Only one range belongs in the answer: the line holding "послать (263, 1584)" through the last line of the records, reproduced as is.

-=-=-=-=-

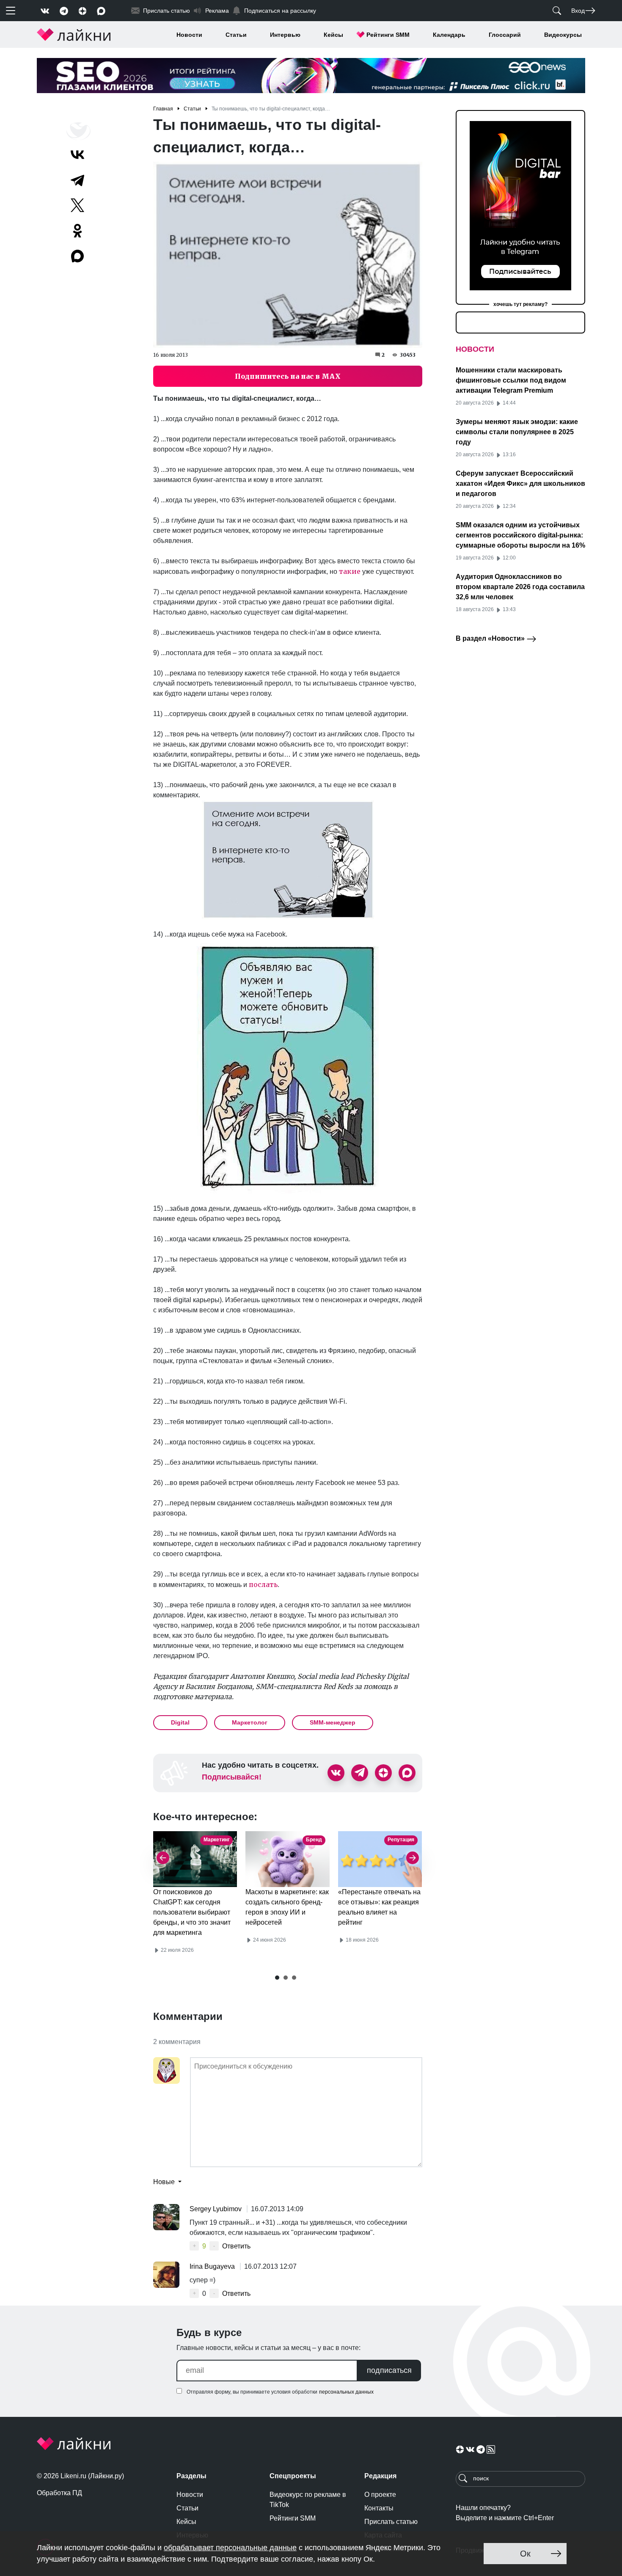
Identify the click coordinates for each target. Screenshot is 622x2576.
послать (263, 1584)
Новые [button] (164, 2181)
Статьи (236, 34)
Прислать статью (391, 2521)
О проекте (380, 2494)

-=-=-=-=-

*Answer section:*
послать (263, 1584)
Новые [button] (164, 2181)
Статьи (236, 34)
Прислать статью (391, 2521)
О проекте (380, 2494)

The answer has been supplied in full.